According to the RCHT bandwidth, we have chosen to use the maximum pixel resolution of 352 Χ 288 pixels for traffic sources having a mean data rate equal to 1000 kB/s. This resolution is particularly recommended for MPEG-2 compression on DVB networks carrying SDTV (standard-definition television) applications [21] . For traffic sources with a lower mean data rate (500 kB/s), we have chosen a pixel resolution that is proportionally reduced (264 Χ 216). We used Tsunami MPEG Encoder (TMPGEnc) [22] during the encoding phase with a frame rate of 25 fps with a GOP's structure composed of 15 frames in the order IBBPBBPBBPBBPBB according to the PAL standard. It is notable that the histogram representation of the MPEG stream in terms of GOP amount has a normal distribution trend as shown in [Figure 4].
The maximum packet loss probability supportable by real-time connections is fixed equal to 10-2 in the whole paper according to [23] ; obviously this value is very much higher than the value normally considered in video error resilience work [24] , but is potentially very realistic and important in wireless applications where the error rate on the radio channel is considerably higher than wired networks.
In order to accommodate a whole MPEG-2 packet in each slot, the needed atomic channel user rate is fixed to 32 kbit/s [25] . The maximum peak-to-peak packet delay variation value has been chosen equal to the lowest value (one frame) in order to make a worst case analysis. System performances are evaluated according to the traffic scenarios defined in [Table 1], also varying the percentage of "inner" connections. An inner connection is a connection between terminals belonging to the same HAP's hot-spot and, in contrast, an "outer" connection is originated and addressed to terminals belonging to different HAP's hot-spots. Other key parameters used during the simulation campaigns are summarized in [Table 2].
6.1 Simulation Approach
The Batch Means [26] method is used for interval estimation in steady-state simulation; this method is based on one long run (versus numerous shorter ones) in which data needs to be deleted only once.

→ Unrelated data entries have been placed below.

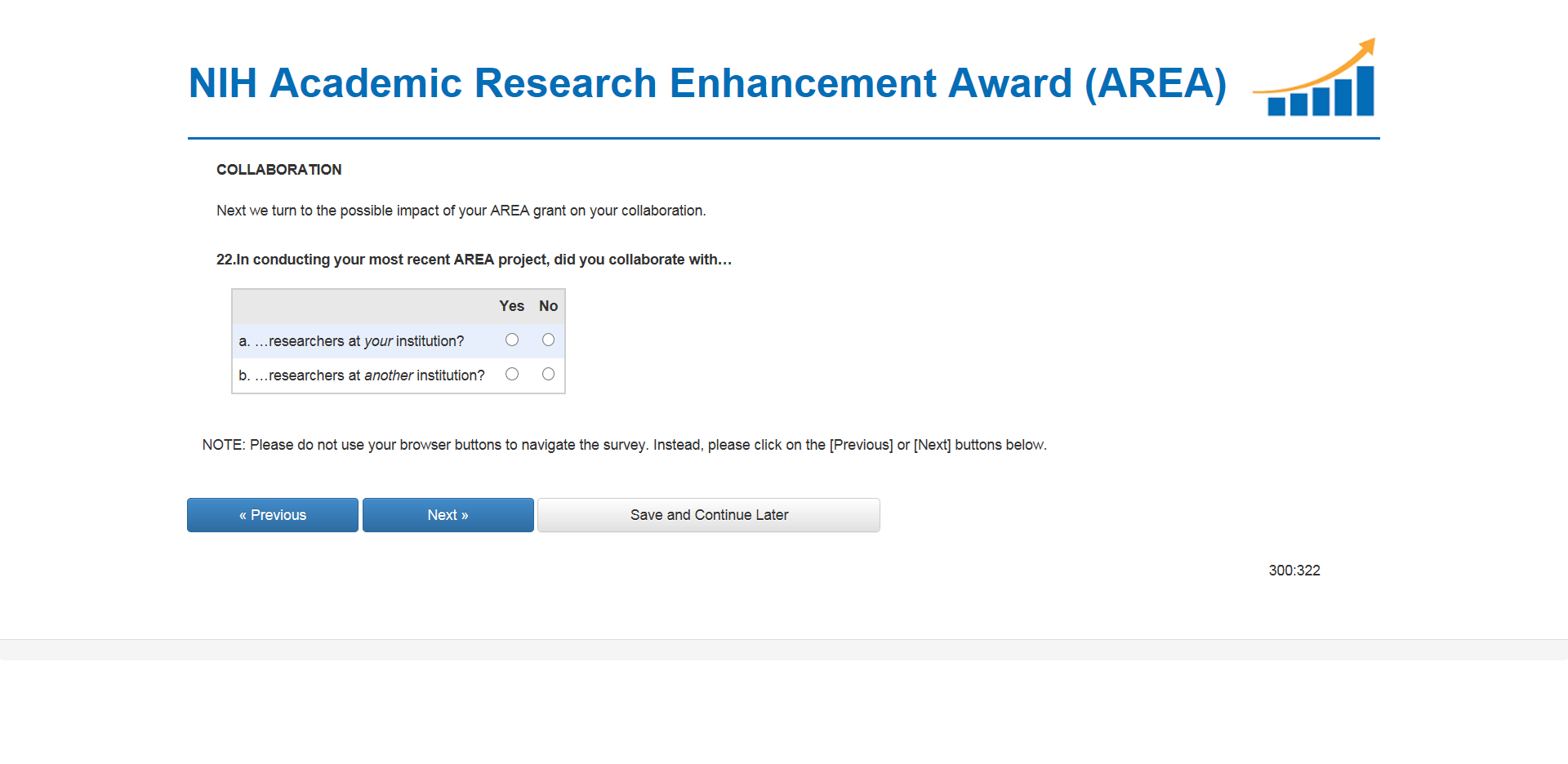Click the gray footer bar

coord(784,650)
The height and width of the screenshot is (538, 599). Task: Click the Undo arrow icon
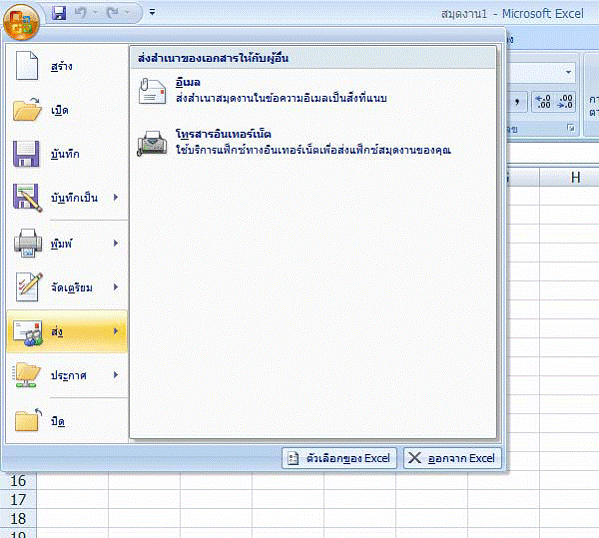point(80,13)
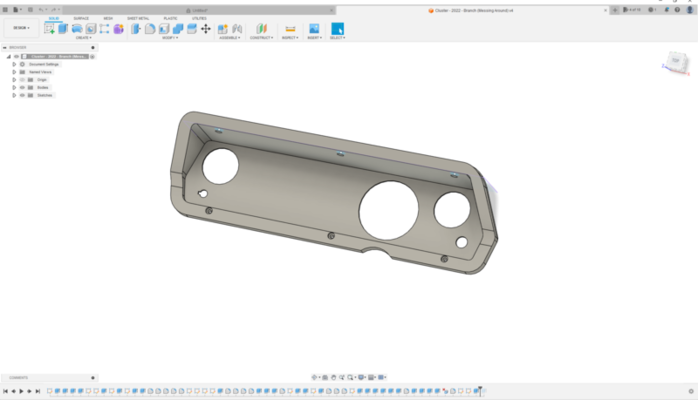Show the Origin folder via eye icon
This screenshot has width=698, height=400.
click(x=21, y=79)
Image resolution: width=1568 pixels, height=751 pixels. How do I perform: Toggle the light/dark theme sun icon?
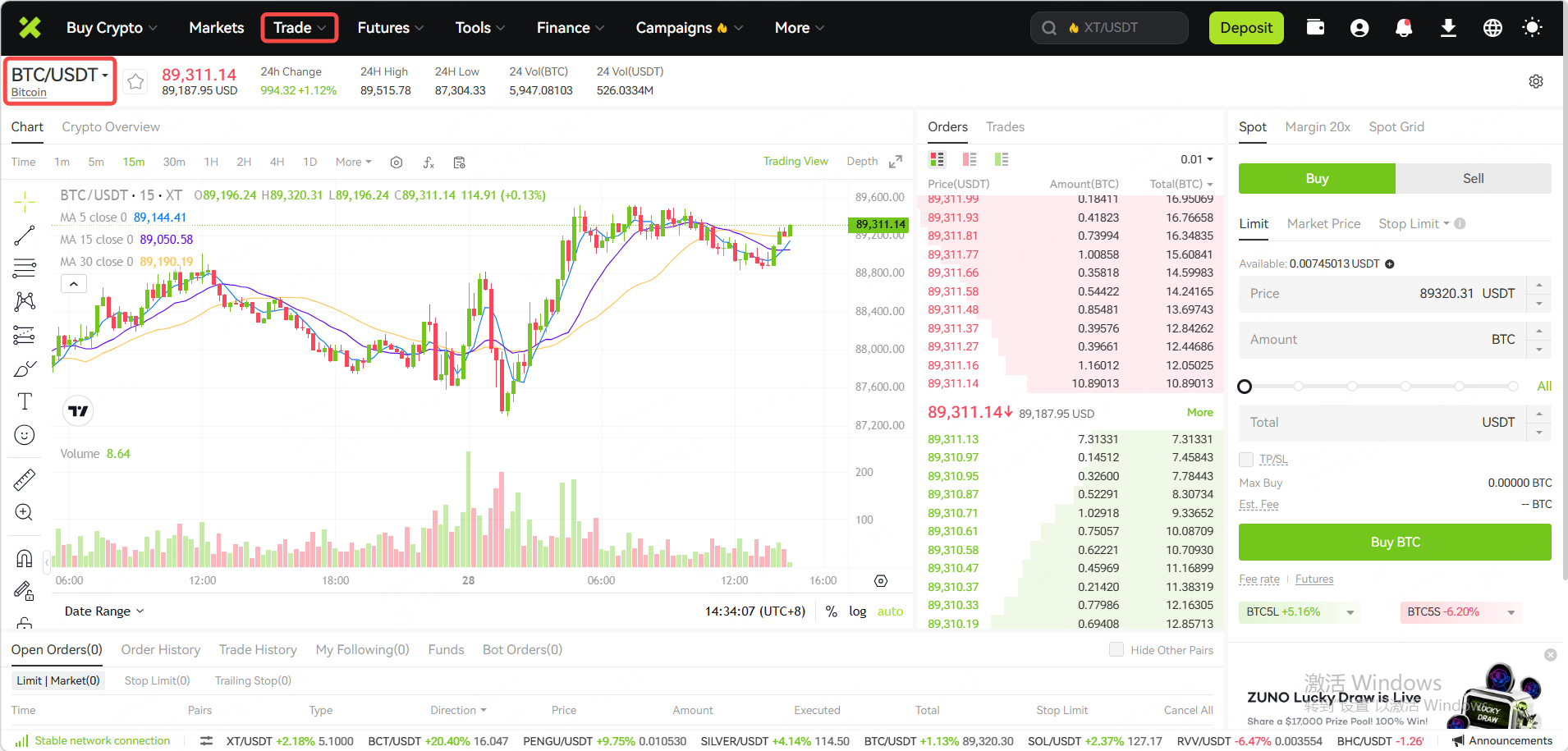click(1531, 28)
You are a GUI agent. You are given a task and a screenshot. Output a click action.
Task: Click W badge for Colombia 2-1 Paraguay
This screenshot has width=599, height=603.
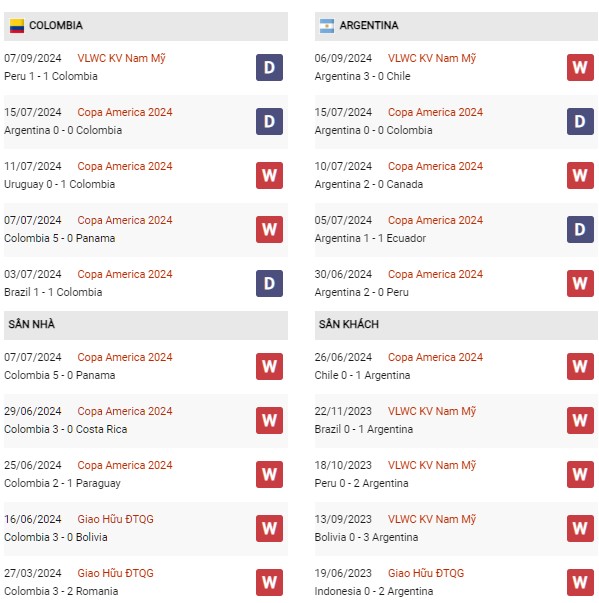pyautogui.click(x=269, y=475)

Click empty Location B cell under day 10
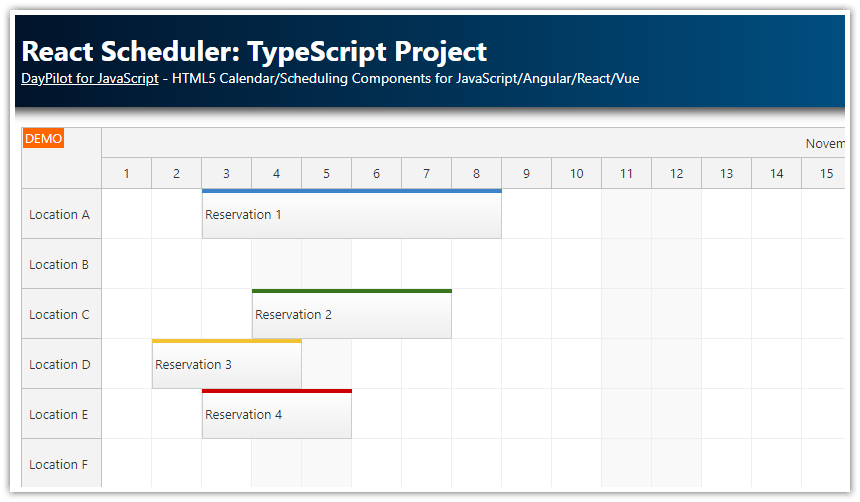point(576,264)
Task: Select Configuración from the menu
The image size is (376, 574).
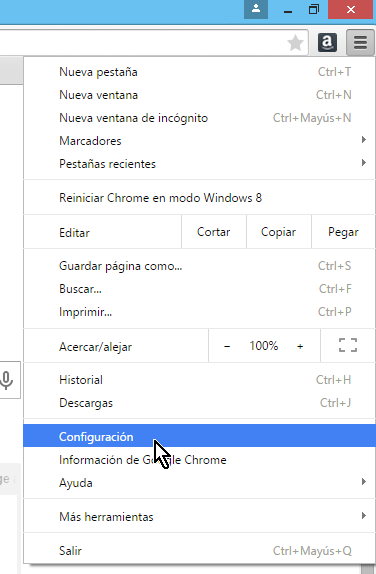Action: point(200,436)
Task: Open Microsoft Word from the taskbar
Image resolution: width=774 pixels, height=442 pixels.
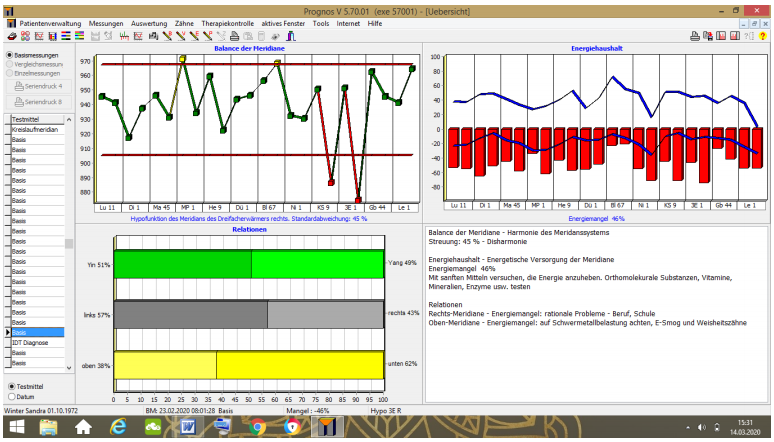Action: (186, 428)
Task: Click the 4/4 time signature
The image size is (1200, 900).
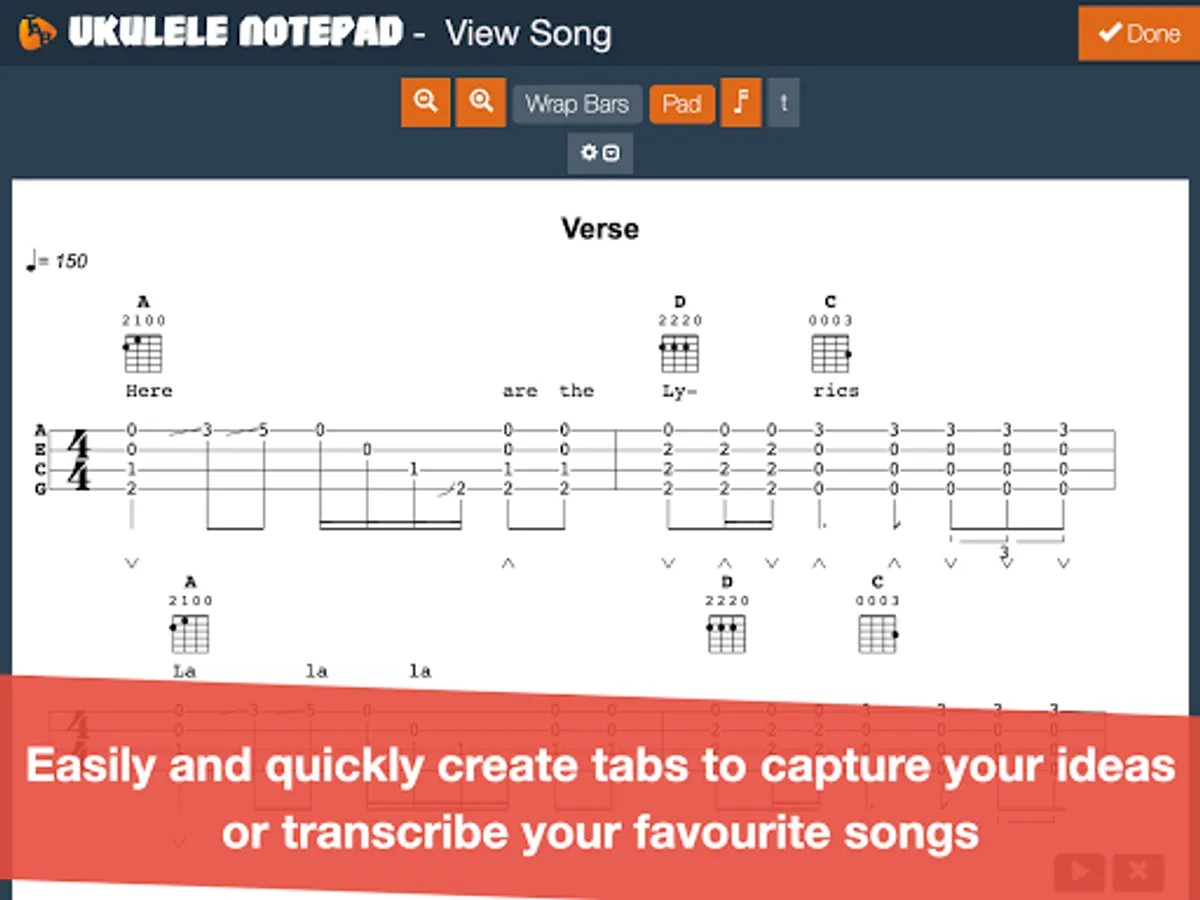Action: [x=77, y=460]
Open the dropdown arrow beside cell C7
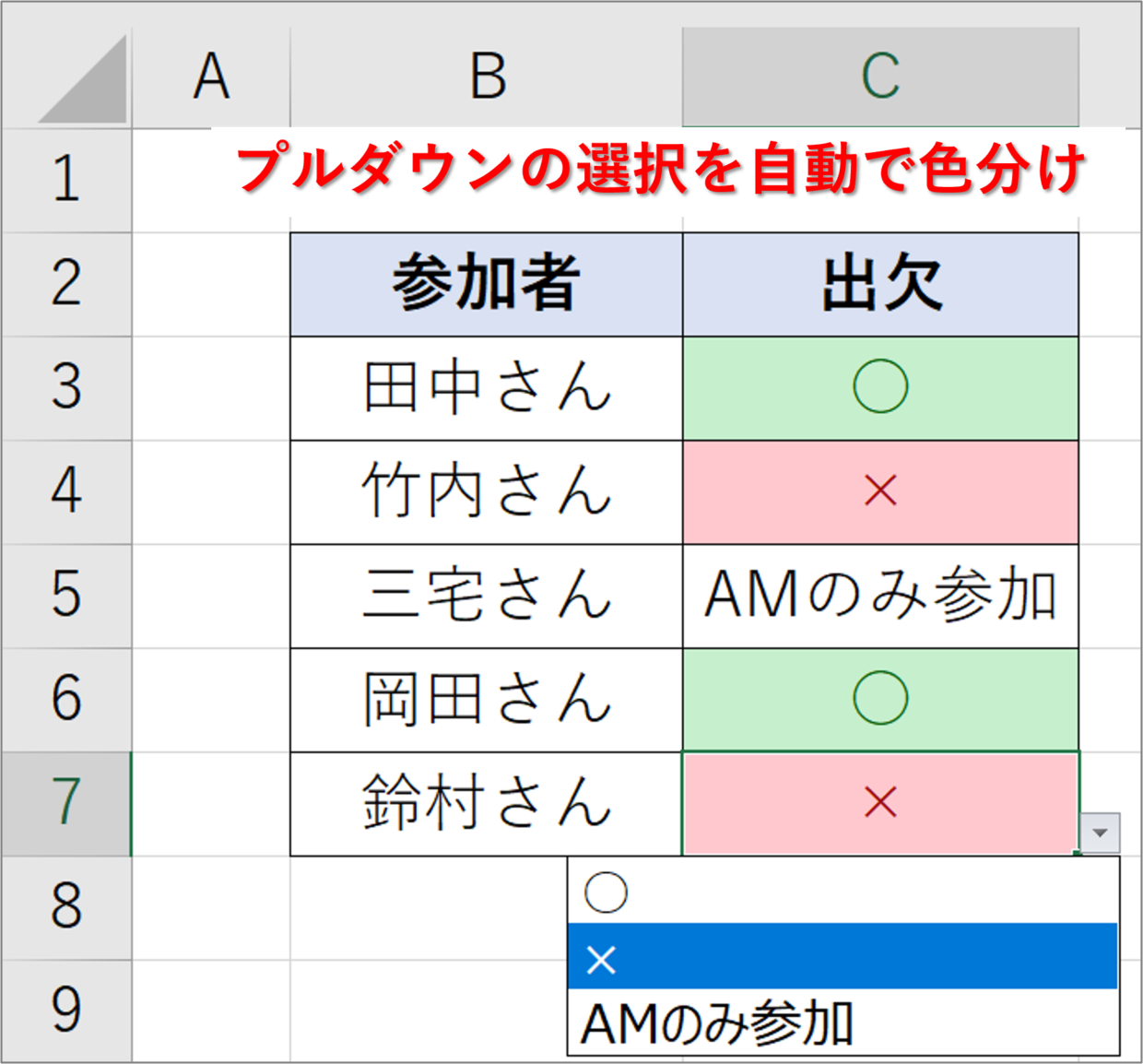This screenshot has width=1143, height=1064. pos(1100,833)
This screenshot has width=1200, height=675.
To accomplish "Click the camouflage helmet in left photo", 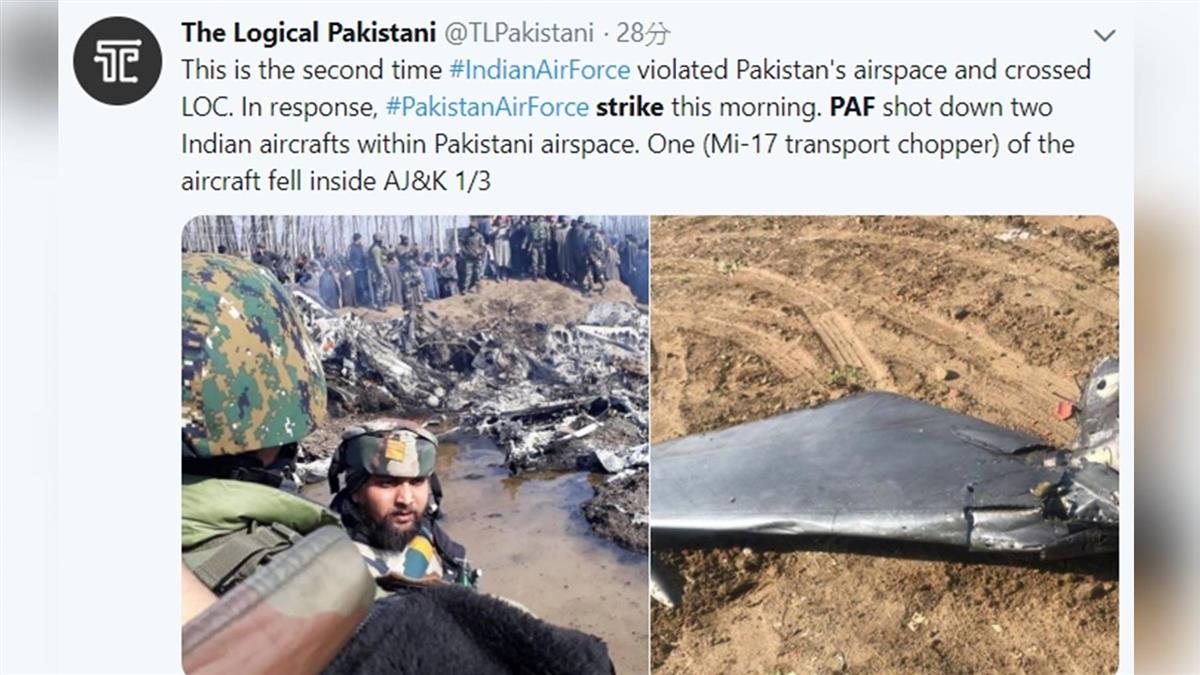I will tap(253, 355).
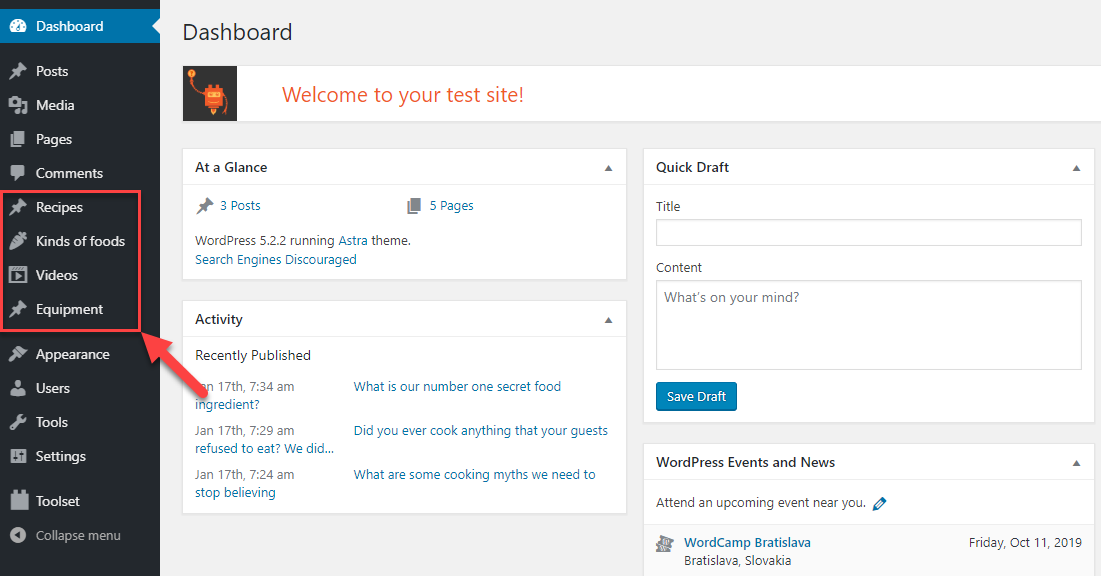Collapse the Quick Draft panel
This screenshot has height=576, width=1101.
coord(1076,167)
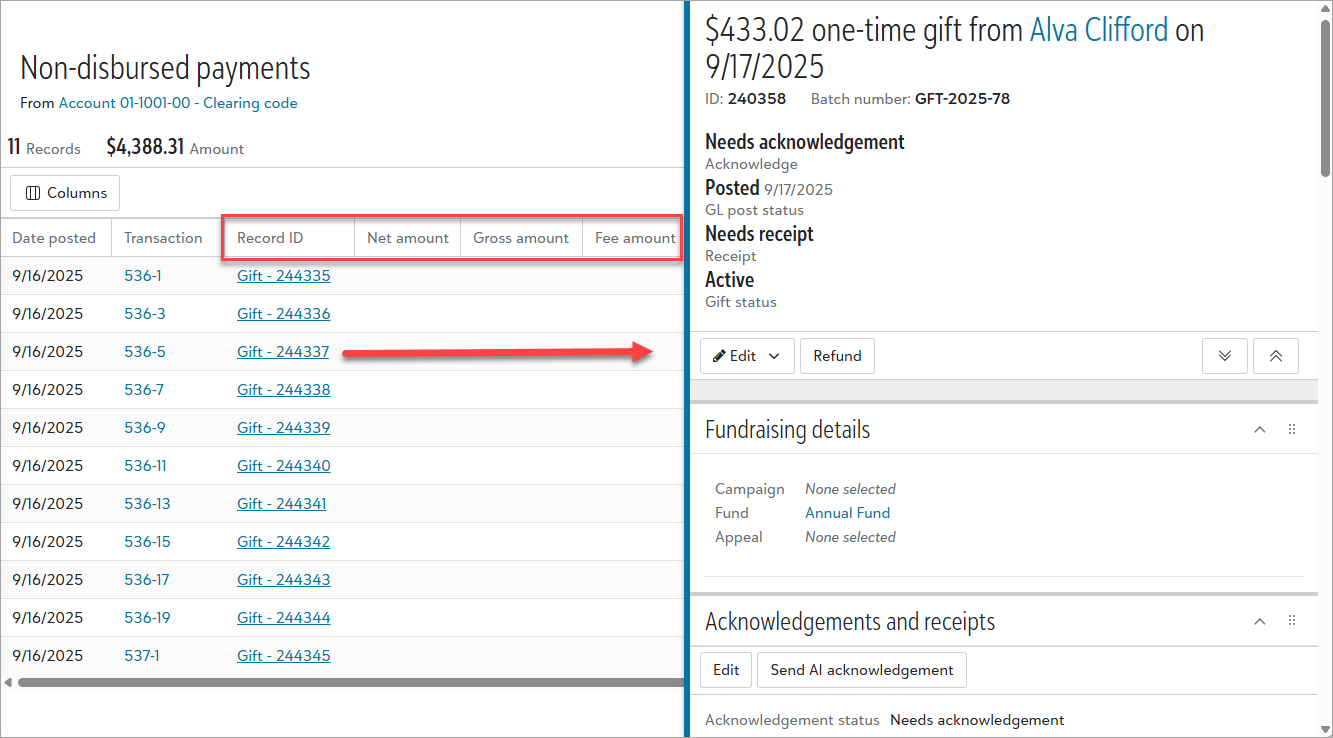Click the expand all sections double-chevron icon
This screenshot has height=738, width=1333.
(1224, 356)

The raw output data is placed in a few large batches, and the analyst works with these few batch means as if they were independent. For our simulations, we chose one long run of 8000 min and 8 batches according to Law [27] who demonstrated how, for a fixed total sample size, it was best to use a very small number of batches of longest possible length.
In our simulations the confidence interval level is fixed to 0.95 and the first batch is excluded by the statistical error computation in order to reduce the effects of the system transitory.
6.2 Testing the Routing Algorithm
The simulation campaign is focused on performance evaluation of the whole telecommunication architecture with a particular attention to the proposed routing algorithm behavior compared to a static routing algorithm called MH (minimum hop) that is a special case of the shortest path, in which all links have unitary costs [28] .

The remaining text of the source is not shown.